The wicked frenzy surrounding me became startling, suffocating. I began to choke on the smell of tainted smoke, as somewhere nearby a woman’s dress caught on fire; to a chorus of yet more cackling. Beside me a lavishly fashioned man drove his thumb violently into a plump pomegranate; piercing its armoured husk and flicking cerise juice over me. A large seed in my mouth tasted oddly salty, dissolving instantaneously.

 

I became trapped in the dancing. Dancers leapt about; falling, wounded. A whir of animated faces swirled around me, no longer beautiful but twisted and agonising. Confused; I stumbled forward, becoming tangled in the long ropes of tinsel, which lay across the floor.  The tinsel wrapped aggressively around my legs, biting and slashing into my flesh. All the while the intense fireworks display continued behind me.

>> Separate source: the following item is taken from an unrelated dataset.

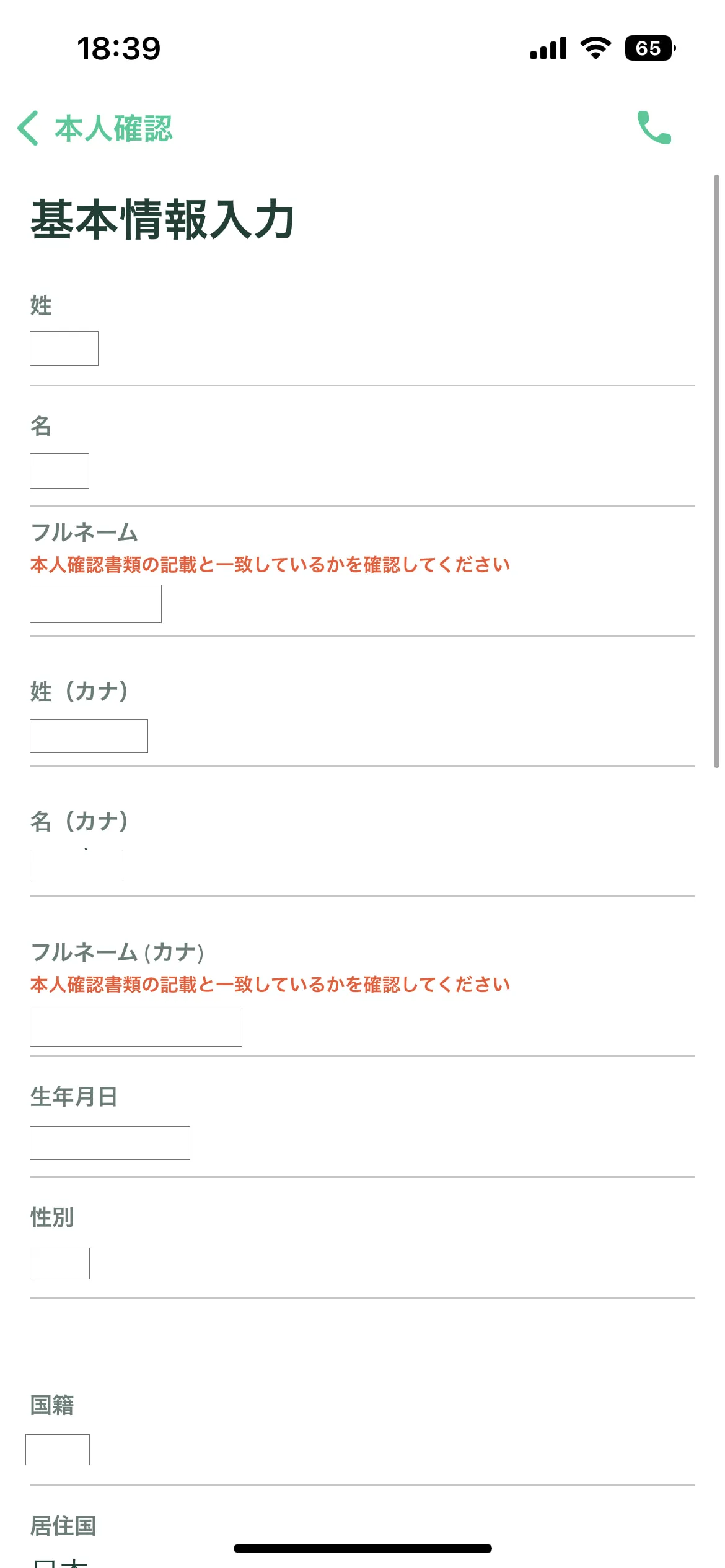
Task: Select the 姓（カナ） input box
Action: coord(88,736)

I turned to watch it and it seemed to be falling much closer to me and the other guests. Suddenly one exploded amongst the party. The glittering, colourful sparks that flew off it were not sparks but shrapnel and disintegrating bodies. Panicked I ran, falling due to the tinsel and scrambling up again.

 

I began to hear voices, though not those of the people around me – memories.

“Consider it a journey into the last great, undiscovered place. An adventure.”

“But Charlie” I replied “surely you can’t consider Verdun to be undiscovered. Besides, war goes against my ethics.”

“Oh stop being a pompous git and come. It will be fun Bernard.”

I remembered Charles, briefly, and it occurred to me that I had never visited Venice and that these strange events were perhaps something simpler.

 

My consciousness dipped; re-emerging as I hit the ground running.

 

Conversing the distance between trenches I could hear the screams of my fallen comrades like distant cackles. They leapt about, navigating a path and fell wounded. The warm blood of a soldier beside me sprayed my face, as his shoulder exploded under a barrage of machine gun fire. It fell on my mouth and lips – salty, dissolving instantaneously. Overhead the intense fireworks display of shelling continued, from both sides, and I met the Hun’s bayonet.

Reviews

Written by Phil (6963 comments posted) 20th February 2007
While I'm no expert on history, are you sure you don't mean WWI? I thought trench warfare was a feature of that war, not WWII. 
 
Interesting piece. The metaphor worked pretty well, but fool that I am I couldn't work out which was a metaphor for which. This was written in a style suited to the early twentieth century. While the character in the trenches seems very young and naive, when he is in Venice, he seems much more worldly wise. 
 
Phil.

Written by Witzl (1585 comments posted) 20th February 2007
Like Phil, I also thought this seemed more like WWI.  
 
And -- I hate doing this, as I don't want to sound as though I am copying Phil, which I am not -- I too got confused with the metaphors. Pomegranate seeds and blood, for instance -- I would have liked these metaphors to be closer to each other in the story, if that makes any sense.  
 
I was glad that the narrator did not die in the end -- that you left this open.